Generative AI & Agentic Systems
  • Built RAG pipelines and agentic chatbots using LangChain, LlamaIndex, and OpenAI APIs.
  • Integrated document-grounded reasoning and tool-calling to enable auditable, context-aware LLM interactions.
Machine Learning & Audio/Computer Vision
  • Designed classification, regression, and sequence models for financial forecasting and medical applications.
  • Engineered audio signal processing pipelines and developed knowledge distillation strategies for model compression and efficiency.
MLOps & Scalable Deployment
  • Deployed models using Docker, Kubernetes, and Vertex AI across GCP, Azure, and AWS.
  • Built CI/CD pipelines and reproducible workflows using MLflow, Weights & Biases, and cloud-native orchestration tools.

I enjoy building systems that make unstructured data usable, interpretable, and impactful.


Education

I hold a Master’s degree in Computer Science (Research Track) from the University of Colorado Boulder.


Actively Seeking

I am actively pursuing full-time opportunities in AI/ML, NLP, or GenAI roles. With experience in both research labs and enterprise environments, I’m excited to bring my expertise in production-grade AI systems.

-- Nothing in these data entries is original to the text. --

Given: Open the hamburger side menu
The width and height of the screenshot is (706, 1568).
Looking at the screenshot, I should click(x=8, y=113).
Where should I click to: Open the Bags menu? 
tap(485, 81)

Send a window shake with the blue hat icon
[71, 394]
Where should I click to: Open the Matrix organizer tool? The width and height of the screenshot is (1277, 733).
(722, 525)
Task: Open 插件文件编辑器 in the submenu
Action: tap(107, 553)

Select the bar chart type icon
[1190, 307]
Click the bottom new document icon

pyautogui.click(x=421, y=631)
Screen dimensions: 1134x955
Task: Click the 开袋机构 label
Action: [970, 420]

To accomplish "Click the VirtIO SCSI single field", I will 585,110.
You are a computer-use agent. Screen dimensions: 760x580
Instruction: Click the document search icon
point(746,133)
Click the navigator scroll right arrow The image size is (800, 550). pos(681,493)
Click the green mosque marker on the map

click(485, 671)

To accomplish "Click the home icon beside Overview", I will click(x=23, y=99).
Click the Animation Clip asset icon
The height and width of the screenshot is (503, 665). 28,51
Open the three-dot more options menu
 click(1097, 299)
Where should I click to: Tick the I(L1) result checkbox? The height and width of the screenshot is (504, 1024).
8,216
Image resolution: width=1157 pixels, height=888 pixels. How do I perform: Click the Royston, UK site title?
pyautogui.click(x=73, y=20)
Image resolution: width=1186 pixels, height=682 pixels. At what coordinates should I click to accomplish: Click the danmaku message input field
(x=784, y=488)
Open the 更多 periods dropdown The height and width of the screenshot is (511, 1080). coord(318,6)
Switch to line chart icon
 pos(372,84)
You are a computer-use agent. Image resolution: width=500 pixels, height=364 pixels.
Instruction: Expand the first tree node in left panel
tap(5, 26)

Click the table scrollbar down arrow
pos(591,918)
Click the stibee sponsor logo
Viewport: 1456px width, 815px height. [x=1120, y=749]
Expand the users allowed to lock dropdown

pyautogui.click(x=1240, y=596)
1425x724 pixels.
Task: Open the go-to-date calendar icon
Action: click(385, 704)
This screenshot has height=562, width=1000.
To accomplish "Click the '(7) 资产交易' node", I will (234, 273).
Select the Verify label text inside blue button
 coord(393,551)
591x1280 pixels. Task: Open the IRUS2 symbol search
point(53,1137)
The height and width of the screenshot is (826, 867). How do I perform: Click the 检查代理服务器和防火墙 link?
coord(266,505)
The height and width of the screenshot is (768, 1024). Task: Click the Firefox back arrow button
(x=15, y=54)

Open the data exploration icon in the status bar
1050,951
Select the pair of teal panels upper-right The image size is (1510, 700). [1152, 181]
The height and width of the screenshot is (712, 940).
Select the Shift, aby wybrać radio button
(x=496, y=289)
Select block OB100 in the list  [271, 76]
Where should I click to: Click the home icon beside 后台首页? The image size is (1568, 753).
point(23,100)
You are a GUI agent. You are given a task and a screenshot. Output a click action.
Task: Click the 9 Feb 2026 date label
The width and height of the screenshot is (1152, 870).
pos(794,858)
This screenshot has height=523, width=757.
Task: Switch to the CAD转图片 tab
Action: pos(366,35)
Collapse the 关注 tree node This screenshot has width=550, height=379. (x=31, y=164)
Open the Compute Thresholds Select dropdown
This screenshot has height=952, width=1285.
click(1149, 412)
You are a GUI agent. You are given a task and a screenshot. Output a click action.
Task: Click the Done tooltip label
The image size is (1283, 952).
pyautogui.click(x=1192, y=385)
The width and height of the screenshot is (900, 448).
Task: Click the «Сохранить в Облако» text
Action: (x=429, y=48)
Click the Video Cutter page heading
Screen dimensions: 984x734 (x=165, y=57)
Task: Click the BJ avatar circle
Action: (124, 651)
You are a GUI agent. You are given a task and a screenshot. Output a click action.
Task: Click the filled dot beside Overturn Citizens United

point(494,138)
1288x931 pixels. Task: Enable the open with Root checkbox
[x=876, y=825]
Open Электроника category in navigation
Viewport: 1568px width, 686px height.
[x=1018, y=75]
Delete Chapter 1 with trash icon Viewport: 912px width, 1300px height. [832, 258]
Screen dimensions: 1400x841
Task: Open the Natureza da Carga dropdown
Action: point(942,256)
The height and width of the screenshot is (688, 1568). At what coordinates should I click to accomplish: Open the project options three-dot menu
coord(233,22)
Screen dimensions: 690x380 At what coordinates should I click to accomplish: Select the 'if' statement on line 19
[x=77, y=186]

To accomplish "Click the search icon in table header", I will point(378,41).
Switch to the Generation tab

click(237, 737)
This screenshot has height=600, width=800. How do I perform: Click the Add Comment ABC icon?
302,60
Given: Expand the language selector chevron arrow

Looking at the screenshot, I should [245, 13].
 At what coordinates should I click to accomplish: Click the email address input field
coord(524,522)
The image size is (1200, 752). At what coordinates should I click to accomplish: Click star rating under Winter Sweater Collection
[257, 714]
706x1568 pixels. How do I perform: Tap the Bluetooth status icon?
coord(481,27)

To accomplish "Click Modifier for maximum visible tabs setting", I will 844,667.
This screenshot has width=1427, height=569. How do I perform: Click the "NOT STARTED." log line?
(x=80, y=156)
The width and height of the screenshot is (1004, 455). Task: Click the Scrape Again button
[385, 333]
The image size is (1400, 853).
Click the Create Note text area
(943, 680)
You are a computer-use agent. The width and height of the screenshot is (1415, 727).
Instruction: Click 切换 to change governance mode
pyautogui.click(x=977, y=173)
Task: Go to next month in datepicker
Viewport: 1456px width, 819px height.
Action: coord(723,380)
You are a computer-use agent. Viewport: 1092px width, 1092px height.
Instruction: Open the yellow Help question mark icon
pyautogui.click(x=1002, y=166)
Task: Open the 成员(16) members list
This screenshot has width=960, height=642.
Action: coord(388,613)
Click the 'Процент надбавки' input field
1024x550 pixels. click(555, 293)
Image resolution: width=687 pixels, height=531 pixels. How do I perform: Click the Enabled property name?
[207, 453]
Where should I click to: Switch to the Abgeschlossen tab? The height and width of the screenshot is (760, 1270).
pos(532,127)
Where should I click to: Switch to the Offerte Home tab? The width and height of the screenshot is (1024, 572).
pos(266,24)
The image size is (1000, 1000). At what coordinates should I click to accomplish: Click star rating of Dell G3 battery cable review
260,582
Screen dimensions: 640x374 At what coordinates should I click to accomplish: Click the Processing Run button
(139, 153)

📫 Feel free to reach out: sdwivedy30@gmail.com

News

Jun 03, 2025 I am excited to share that I’ve joined NeuroSpring as an AI/ML Applied Scientist, where I am building on-device AI deep learning models for speech abnormality detection and developing agentic RAG chatbots for clinical document analysis—empowering faster, grounded medical decision-making.
May 01, 2025 I am excited to share that we have submitted our research on improving Knowledge Distillation for Model Compression, conducted under the guidance of Prof. Danna Gurari to NeurIPS 2025!
May 19, 2024 I am excited to announce that I am starting a Research Assistant position under the guidance of Prof. Danna Gurari in the Image and Video Computing Lab at the University of Colorado Boulder! I will be working in the domain of Knowledge Distillation for Model Compression in Computer Vision, focusing on creating efficient and scalable AI models while maintaining SOTA performance.
Aug 21, 2023 I am thrilled to share that I have started my Master’s in Computer Science (Research Track) at University of Colorado, Boulder.